CN103595805A

CN103595805A - Data placement method based on distributed cluster

Info

Publication number: CN103595805A
Application number: CN201310589416.7A
Authority: CN
Inventors: 郭美思; 王秀娟
Original assignee: Inspur Electronic Information Industry Co Ltd
Current assignee: Inspur Electronic Information Industry Co Ltd
Priority date: 2013-11-22
Filing date: 2013-11-22
Publication date: 2014-02-19

Abstract

The invention discloses a data placement method based on a distributed cluster. In order to solve the problem that the loading condition, the computing power of a computational node and movement of mass data can have an influence on operational performance, the three factors are effectively combined to compute an evaluation value of data placement, and then a node is selected according to the evaluation value. The data placement method based on the distributed cluster has the advantages that load balancing of data placement can be achieved, and the degree of parallelism is improved when data read-write is carried out; the computing power of the node can be well used, corresponding computation tasks are distributed according to the computing power, and the time of operation is reduced; good transmission performance is achieved, data are stored in the nearby computational node, data transmission can be minimized, and efficiency is improved.

Description

A kind of data placement method based on distributed type assemblies

Technical field

The present invention relates to a kind of data placement method based on distributed type assemblies.

Technical background

Along with the continuous sharp increase of development and the network information of Internet technology, large-scale dataset can be processed efficiently, reliably most important for the development of the Internet.MapReduce is the multiple programming framework that is easy to write.The data of magnanimity can be processed by the MapReduce framework in Hadoop cluster, by concurrency, raise the efficiency.But due to the normally a large amount of data of the input data of computing in MapReduce, if data are distributed in different frames, can cause a large amount of data mobiles, thereby affect the performance of computing.So the placement of data should just be bordering on computing node, reduce and to move the performance loss bringing because of mass data.Therefore, the data placement method of distributed type assemblies is very important.
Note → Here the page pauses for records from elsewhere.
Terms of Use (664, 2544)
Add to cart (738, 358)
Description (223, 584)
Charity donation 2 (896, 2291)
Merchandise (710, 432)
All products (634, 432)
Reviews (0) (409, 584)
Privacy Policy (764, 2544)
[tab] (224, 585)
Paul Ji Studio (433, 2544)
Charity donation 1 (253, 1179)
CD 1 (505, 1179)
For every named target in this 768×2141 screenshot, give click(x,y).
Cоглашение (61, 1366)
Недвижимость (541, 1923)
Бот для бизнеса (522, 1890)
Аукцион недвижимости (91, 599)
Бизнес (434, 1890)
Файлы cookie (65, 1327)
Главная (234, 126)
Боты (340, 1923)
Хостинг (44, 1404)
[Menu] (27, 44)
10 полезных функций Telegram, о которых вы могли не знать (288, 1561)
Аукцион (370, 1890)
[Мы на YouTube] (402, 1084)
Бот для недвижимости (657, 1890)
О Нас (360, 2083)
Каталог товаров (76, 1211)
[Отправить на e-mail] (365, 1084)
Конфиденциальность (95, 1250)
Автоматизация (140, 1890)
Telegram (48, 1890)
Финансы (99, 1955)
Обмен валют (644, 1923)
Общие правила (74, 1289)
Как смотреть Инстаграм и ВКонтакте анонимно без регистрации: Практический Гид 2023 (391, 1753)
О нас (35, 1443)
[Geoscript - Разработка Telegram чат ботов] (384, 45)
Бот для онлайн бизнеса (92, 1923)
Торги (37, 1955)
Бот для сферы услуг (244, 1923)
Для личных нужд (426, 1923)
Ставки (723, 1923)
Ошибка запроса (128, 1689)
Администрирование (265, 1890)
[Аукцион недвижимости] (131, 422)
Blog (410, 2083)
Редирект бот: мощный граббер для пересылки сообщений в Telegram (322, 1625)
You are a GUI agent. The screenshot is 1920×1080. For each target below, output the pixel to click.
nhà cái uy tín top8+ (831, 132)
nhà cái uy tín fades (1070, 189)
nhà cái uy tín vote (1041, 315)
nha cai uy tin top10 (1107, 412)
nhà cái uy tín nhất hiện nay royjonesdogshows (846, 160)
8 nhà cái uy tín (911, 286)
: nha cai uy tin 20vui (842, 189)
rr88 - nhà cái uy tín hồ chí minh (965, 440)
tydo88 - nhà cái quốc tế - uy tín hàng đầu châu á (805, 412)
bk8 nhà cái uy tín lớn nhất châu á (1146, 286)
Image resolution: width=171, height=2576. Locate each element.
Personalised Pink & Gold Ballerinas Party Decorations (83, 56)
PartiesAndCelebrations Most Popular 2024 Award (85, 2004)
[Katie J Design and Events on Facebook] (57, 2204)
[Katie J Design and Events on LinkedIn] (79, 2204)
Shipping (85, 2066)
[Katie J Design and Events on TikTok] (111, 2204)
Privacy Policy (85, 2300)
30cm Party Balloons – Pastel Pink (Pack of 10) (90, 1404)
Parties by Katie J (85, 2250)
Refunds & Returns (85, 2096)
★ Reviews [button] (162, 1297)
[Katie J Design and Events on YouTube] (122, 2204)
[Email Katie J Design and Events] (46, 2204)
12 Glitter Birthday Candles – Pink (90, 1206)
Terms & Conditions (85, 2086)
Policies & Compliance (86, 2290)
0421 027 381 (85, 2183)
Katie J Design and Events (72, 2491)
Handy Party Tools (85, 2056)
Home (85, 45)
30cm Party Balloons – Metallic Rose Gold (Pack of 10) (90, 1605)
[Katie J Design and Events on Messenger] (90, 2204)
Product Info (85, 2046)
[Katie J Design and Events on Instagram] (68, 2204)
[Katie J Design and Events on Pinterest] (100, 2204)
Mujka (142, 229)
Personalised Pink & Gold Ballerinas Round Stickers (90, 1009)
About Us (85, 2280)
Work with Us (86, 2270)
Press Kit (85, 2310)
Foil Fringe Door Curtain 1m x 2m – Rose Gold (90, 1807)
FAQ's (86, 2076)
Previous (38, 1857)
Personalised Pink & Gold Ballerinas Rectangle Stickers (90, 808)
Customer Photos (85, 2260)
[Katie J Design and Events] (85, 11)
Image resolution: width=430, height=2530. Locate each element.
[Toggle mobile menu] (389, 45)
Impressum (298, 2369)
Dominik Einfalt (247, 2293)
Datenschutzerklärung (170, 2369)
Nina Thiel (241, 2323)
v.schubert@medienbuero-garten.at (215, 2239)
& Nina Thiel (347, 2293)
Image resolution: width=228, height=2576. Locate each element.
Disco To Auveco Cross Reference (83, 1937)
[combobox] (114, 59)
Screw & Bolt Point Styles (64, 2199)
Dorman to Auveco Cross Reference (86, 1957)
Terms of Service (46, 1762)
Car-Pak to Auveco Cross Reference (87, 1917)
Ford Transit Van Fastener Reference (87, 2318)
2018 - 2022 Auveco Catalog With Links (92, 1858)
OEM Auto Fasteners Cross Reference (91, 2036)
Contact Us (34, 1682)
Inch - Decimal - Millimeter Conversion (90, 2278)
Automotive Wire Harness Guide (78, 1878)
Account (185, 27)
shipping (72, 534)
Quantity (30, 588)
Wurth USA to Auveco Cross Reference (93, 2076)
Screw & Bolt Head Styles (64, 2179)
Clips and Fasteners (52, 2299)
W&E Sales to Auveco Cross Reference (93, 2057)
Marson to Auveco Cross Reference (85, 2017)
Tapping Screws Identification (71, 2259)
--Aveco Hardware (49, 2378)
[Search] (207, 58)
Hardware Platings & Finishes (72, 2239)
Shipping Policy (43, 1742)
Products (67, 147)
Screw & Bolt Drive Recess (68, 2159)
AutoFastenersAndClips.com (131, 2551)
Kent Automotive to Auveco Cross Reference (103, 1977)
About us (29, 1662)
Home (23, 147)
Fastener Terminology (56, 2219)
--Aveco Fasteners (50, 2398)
For the HDFS on Hadoop cluster, selecting the method for store data is at present frame cognitive method.The method is that a plurality of copies of data block are placed on the node of local frame and random far-end frame.When user initiates to ask, first from local operation data, if the data of local node lost efficacy because of certain reason, system is carried out data recovery by the copy of distant-end node.But now may, because distant-end node too far increases unnecessary data recovery time apart from local node, choose at random the balance that node can not guarantee data storage between node simultaneously.Due to node failure often occurring in system, random choose distant-end node can cause data recover in unnecessary performance loss, cause whole performance of storage system to decline.Yet the computing capability of the network distance of teledata copy and each node data load and each node all can affect performance.For these reasons, a kind of data placement method based on distributed type assemblies is proposed.The method is the data placement evaluation of estimate apart from calculating Datanode according to data payload, node computing capability and meshed network, according to this value, choose best placement node, thereby realized the load balancing of data placement, guarantee data transmission performance when making full use of node computing capability.

Summary of the invention

The technical problem to be solved in the present invention is: for the loading condition of node data in cluster, the computing capability of node and data to three of the distances of compute node because usually calculating the data placement evaluation of estimate of each node, according to placing evaluation of estimate, select best node.

The loading condition that needs in the method computing node, computing capability and data are to the distance of compute node.Three kinds of key elements calculating each node need complicated calculating, therefore, choose at random the node of the some in each frame, the computing capability according to these node calculated datas to the distance of compute node, the current data block of depositing and this node.By the COMPREHENSIVE CALCULATING of three key elements, provide the data placement evaluation of estimate of these nodes, then according to the node of placement data of selecting the conduct optimum of evaluation of estimate maximum in evaluation of estimate list.This node choose the load balancing that can realize data placement, also can make full use of the computing capability of node, also realized good transfer of data simultaneously.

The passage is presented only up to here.